Lay out the stretch of lines from "Expand the Blur" through "should pyautogui.click(x=25, y=368)." as a two-column CSV with the columns text and answer, one row per answer. Put each text and its answer in its own quoted field, and replace line breaks with spaces.

--- Source records ---

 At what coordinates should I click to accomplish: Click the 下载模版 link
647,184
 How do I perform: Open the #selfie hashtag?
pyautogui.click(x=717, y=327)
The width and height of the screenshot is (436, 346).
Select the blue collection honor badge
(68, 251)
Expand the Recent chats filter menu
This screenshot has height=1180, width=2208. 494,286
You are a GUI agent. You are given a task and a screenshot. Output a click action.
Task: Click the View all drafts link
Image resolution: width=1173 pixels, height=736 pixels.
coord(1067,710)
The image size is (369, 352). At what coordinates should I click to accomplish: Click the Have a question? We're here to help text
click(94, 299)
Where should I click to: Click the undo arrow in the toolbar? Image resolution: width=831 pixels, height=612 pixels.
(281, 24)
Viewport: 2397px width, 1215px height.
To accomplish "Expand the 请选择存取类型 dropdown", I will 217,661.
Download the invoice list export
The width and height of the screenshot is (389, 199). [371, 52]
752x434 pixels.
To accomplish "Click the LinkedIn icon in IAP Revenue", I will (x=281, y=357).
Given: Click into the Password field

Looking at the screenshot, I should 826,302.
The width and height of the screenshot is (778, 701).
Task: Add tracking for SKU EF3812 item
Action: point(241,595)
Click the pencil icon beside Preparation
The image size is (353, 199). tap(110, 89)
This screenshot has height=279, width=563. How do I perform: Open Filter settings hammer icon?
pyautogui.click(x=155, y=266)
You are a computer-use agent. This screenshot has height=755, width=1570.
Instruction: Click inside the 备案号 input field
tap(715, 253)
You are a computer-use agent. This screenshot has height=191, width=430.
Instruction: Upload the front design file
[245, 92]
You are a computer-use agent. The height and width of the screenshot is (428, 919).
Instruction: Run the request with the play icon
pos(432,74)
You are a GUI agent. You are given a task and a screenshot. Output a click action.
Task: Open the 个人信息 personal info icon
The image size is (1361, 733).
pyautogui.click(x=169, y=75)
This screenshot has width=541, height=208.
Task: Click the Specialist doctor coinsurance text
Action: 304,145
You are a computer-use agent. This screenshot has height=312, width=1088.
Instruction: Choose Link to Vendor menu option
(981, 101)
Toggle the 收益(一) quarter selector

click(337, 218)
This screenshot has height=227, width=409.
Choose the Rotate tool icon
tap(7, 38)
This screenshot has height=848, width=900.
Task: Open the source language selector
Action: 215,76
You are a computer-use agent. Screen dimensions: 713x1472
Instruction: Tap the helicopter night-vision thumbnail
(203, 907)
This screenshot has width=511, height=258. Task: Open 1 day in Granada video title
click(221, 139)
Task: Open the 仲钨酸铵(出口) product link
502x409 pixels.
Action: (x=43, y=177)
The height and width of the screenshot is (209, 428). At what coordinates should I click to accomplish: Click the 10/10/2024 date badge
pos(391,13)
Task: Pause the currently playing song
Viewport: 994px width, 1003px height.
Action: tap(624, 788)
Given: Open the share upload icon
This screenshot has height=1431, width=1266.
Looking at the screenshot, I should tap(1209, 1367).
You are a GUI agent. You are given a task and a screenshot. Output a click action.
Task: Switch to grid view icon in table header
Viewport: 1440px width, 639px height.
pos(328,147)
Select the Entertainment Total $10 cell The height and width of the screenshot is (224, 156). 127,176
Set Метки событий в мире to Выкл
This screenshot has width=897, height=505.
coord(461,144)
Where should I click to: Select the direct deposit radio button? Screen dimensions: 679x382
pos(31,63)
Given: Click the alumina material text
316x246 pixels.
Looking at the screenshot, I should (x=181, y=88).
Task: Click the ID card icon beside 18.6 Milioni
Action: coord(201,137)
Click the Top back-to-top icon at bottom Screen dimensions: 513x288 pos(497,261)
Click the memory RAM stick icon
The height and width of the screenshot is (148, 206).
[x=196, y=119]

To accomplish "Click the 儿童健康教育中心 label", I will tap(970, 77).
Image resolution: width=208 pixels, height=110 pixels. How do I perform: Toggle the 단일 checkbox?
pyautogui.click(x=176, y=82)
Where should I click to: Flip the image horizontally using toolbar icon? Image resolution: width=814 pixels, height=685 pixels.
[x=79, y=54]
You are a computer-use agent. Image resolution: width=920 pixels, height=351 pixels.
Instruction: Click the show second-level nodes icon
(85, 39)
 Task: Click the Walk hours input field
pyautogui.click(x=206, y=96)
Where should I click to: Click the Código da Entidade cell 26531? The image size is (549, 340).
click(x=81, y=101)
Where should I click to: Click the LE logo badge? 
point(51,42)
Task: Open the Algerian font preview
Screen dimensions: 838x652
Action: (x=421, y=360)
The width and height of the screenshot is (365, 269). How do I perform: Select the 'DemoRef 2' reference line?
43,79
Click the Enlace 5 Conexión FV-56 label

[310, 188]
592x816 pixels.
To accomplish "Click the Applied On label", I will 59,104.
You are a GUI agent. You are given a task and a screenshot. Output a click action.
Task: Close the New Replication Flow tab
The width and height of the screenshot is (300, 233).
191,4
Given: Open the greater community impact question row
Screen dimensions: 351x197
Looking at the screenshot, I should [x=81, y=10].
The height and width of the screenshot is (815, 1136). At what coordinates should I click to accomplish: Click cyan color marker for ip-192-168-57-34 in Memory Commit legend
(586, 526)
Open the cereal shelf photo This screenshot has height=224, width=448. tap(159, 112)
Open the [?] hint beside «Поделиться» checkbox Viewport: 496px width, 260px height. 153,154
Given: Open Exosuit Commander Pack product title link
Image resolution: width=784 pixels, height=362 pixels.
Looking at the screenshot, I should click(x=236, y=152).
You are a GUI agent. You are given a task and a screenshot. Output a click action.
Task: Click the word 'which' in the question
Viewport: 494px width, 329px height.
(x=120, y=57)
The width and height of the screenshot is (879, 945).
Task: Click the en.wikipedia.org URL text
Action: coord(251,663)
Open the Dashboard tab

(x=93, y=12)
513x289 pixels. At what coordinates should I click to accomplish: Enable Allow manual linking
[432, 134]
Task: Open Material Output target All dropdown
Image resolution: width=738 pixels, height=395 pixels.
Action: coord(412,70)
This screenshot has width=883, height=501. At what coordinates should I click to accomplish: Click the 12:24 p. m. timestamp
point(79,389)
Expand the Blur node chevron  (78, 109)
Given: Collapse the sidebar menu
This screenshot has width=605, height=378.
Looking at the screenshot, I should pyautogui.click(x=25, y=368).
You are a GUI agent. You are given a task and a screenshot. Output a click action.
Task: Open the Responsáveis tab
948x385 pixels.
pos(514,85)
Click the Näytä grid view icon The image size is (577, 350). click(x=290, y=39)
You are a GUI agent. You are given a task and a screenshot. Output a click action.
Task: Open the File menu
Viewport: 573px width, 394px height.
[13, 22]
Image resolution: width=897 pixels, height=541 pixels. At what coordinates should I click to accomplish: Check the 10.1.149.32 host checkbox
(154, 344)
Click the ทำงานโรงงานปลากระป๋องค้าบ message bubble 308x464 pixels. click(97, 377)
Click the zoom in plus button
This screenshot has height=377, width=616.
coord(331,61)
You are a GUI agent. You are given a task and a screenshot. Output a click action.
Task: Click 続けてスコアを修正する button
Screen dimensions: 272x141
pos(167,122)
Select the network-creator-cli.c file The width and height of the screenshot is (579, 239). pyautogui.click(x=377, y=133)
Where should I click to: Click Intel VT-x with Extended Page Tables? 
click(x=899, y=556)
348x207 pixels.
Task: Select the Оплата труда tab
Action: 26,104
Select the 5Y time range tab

---

▸ **Response to this task**
text,answer
"Expand the Blur node chevron","(78, 109)"
"Given: Collapse the sidebar menu This screenshot has width=605, height=378.","Looking at the screenshot, I should pyautogui.click(x=25, y=368)."